**The problem:** Beginning with the line that holds "1024x626 pixels." in the data below, give again every line through the one that holds "The width and height of the screenshot is (1142, 541).", exactly as written.

**Data shown:**
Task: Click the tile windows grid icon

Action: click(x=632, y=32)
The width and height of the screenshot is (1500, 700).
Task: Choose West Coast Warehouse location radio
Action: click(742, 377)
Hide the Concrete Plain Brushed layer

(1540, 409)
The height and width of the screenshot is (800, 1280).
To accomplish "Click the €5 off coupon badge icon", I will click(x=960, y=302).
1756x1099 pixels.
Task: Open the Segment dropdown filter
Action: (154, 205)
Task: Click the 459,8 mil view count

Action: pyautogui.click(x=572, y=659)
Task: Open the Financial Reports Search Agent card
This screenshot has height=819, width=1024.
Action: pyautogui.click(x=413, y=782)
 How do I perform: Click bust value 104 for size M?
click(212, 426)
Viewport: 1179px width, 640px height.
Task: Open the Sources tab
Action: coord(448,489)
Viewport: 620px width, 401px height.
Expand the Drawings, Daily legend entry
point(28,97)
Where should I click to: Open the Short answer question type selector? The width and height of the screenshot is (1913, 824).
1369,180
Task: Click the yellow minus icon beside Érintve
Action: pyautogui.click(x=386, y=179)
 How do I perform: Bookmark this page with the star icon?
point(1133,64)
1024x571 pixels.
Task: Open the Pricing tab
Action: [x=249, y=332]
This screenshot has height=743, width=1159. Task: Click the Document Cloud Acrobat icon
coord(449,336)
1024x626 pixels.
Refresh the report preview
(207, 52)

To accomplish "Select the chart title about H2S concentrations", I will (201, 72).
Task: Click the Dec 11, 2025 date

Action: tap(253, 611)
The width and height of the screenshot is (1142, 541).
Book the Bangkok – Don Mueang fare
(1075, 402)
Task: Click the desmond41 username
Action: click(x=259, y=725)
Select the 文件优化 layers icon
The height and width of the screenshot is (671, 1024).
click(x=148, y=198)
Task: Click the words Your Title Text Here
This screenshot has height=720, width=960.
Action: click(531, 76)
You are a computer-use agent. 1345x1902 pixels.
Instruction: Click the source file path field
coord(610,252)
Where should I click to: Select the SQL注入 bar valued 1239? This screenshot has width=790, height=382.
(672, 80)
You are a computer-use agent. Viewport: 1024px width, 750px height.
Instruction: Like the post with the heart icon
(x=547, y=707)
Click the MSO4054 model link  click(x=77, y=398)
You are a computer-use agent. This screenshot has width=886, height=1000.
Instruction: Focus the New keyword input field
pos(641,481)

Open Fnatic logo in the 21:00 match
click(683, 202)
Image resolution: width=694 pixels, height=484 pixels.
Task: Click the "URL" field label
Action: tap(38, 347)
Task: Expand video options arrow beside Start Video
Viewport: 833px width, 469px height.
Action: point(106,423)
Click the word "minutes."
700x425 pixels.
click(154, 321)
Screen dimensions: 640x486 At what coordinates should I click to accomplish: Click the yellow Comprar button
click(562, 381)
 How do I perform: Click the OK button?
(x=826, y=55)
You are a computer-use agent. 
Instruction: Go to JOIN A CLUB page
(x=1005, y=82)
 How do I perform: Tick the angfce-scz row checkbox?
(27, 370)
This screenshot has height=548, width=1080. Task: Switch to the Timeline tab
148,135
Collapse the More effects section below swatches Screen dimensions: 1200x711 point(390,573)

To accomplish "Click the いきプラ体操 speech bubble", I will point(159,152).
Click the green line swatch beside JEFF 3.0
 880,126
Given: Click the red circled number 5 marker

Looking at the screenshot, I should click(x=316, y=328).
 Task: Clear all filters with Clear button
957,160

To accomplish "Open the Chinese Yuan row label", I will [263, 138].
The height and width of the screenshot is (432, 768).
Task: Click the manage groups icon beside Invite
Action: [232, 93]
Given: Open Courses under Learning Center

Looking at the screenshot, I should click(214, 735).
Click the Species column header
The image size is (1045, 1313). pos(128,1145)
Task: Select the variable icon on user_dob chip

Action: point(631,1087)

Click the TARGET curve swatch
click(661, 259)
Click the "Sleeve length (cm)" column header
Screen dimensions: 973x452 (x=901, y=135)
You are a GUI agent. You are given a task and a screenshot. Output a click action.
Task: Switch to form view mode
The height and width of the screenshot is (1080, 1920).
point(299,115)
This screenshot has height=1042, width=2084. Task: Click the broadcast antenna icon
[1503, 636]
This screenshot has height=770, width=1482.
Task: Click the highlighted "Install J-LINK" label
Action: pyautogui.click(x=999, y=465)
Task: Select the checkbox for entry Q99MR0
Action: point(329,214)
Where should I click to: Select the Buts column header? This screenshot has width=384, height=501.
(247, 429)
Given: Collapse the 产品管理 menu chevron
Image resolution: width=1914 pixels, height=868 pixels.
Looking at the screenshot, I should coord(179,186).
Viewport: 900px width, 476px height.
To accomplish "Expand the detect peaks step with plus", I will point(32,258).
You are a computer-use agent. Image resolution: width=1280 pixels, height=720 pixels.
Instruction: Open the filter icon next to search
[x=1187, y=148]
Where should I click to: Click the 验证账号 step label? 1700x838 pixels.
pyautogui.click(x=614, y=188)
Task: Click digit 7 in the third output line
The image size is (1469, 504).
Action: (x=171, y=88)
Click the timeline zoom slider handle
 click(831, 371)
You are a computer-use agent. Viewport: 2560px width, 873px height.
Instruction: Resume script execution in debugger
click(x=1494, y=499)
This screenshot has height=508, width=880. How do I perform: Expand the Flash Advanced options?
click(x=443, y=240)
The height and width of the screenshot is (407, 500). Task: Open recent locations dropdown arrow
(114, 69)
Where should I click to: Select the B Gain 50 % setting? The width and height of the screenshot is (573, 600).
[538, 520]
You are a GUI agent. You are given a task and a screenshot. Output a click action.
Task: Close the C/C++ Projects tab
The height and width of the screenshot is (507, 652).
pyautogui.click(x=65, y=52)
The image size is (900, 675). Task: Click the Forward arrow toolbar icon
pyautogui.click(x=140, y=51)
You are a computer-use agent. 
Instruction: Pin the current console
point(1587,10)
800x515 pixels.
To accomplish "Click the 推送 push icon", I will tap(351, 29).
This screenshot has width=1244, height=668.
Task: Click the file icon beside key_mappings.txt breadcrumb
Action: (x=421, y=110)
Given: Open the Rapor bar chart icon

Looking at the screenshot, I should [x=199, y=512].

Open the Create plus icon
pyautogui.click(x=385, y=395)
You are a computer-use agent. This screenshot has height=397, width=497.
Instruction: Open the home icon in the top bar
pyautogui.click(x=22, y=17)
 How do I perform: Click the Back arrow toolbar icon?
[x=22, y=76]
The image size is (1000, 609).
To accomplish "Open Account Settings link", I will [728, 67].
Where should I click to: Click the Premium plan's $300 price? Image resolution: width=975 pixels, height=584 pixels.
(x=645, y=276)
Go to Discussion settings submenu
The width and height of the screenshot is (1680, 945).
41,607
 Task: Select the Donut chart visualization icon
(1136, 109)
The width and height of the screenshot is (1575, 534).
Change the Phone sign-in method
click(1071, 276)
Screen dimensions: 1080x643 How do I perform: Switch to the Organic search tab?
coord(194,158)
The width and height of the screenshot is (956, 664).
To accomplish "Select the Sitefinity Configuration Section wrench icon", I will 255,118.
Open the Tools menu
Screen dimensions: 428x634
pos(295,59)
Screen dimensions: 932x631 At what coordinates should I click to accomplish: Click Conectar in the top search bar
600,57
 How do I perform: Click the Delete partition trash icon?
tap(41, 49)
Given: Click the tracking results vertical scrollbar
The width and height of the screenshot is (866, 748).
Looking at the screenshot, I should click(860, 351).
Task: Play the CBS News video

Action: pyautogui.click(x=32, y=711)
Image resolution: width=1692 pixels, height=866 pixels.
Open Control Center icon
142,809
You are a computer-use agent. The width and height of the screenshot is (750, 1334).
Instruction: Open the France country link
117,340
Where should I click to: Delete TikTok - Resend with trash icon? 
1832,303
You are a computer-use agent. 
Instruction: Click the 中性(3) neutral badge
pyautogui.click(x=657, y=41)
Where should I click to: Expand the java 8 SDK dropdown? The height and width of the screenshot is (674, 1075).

**Reply to the task:**
1024x626 pixels.
Refresh the report preview
(207, 52)

To accomplish "Select the chart title about H2S concentrations", I will (201, 72).
Task: Click the Dec 11, 2025 date

Action: tap(253, 611)
The width and height of the screenshot is (1142, 541).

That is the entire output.